Девчонка уже расставляла на доске свою армию и жаловалась на то, что никак не может найти идею для этюда с невидимым предметом.
– Идея есть, – холодно сказал Ванька.
– Ой, только не шахматы! Пли-и-из! – рассмеялась девчонка и молитвенно сложила ладошки.
– Не шахматы, а шахматист, – всё так же замороженно ответил Ванька. – Припадочный один.
Надин остановилась и перестала улыбаться:
– Ты что, заболел?
Ванька шумно смёл фигуры обратно в коробку:
– Заболел. Причем довольно давно. Не в курсе?
Девчонка растерялась:
– Ты что, не хочешь играть?
– Играть? Не хочу. А ты давай, иди играй! У тебя хорошо получается.
Надин поднялась и прошла комнату по диагонали.
– Допустим, – сказала она, – обиделся на меня. А за что, можно узнать?
Ванька снова смотрел в экран разрядившегося телефона.
– Нормально всё, – ответил он, не поднимая взгляда.
– А-а-а! – с облегчением протянула девчонка, что-то припоминая. – Это у вас бывают такие вспышки гнева. Безмотивные… Сейчас… Немотивированные, да?
– «У вас-с-с-с», – со змеиным присвистом передразнил ее Ванька. Его лицо стало некрасивым, злым, губы вытянулись в тонкую линию. – Инфу про эпи нагуглила?
Девчонка испуганно заморгала:
– Нет, просто… Да. Ну и что? Нельзя, что ли?
Ваньке стало противно. И от того, как она хлопает ресницами, и от резкого чужого запаха, что она принесла на своей одежде, и от ее детского «нельзя, что ли?».
– Ты, по ходу, переела фильмов этих сопливых, про умирающих пацанов. Весь фильм умирают, никак помереть не могут! Думала, я тебе всяких мыслей накидаю, а ты их себе в пьеску запилишь или «ВКонтактик»? И все будут рыдать и лайкать! – Ванькин голос звучал жестоко. – Вот тебе перл, дарю! «В голове моей опилки. Да. Да. Да». Запомнила? Вот и иди себе!
Надин прижалась спиной к аквариуму. Там среди камней шевелилась морская трава и булькал одинокий водолаз в наглухо задраенном шлеме.
– Я вообще-то не это хотела… Я не думала… – начала было она.
Но Ванька перебил ее:
– Ну давай, договаривай! Не думала, что у меня совсем мозги набекрень?
На глазах у девчонки выступили слезы, и она запрокинула голову. Совсем как там, у лавочки.
– Я с тобой как с человеком, – тихо проговорила она.
– А не надо со мной как с человеком! – крикнул Ванька. – Потому что я не человек!
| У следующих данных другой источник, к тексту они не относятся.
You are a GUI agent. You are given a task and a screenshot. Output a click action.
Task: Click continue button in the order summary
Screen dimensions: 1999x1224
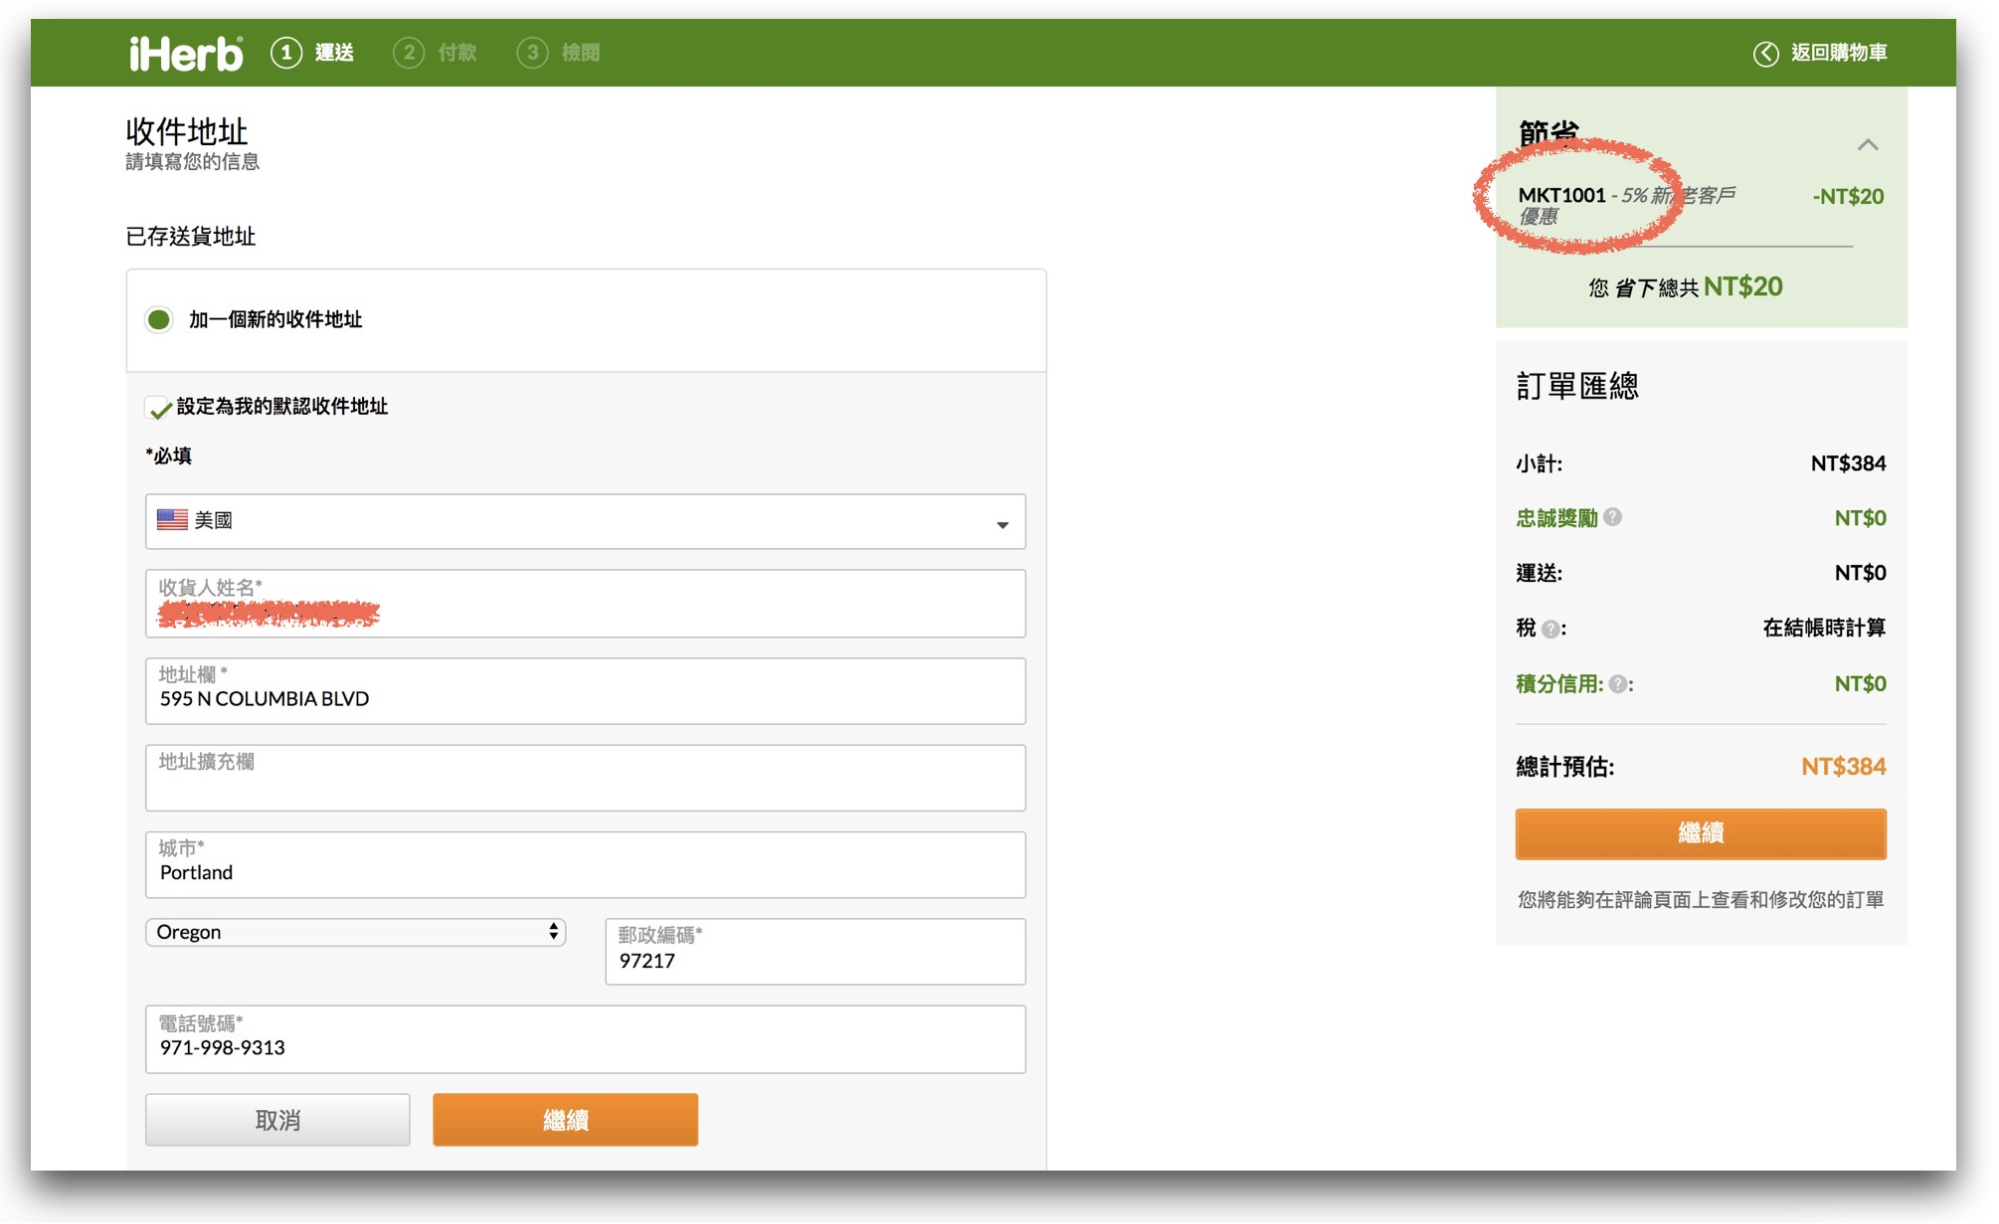tap(1700, 833)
Я невидимый предмет! Поняла?! А теперь вали отсюда!
Девчонка забрала свою доску и вышла из комнаты.
Хлопнула входная дверь.
Ванька сидел в кресле, обессиленный, пустой. Пытались вспорхнуть какие-то мысли, щеки горели сухим, бесслезным жаром.
Неслышно вошла бабушка.
– Надя ушла, – безо всякого выражения сказала она.
Ванька лег на тахту и снова накрыл голову отяжелевшей вдруг подушкой.
– Извини, но я всё слышала, – не обращая внимания на этот жест, продолжала Елизавета Львовна. – Я тебе, Иван, не воспитатель. Но я вот что скажу: стрелять в парус[24], может, и нужно. Когда на рифы несет. Но иногда эти рифы – только обманка… Напрасно ты девочку обидел. В голове твоей хоть и опилки, как ты говоришь, а в сердце что?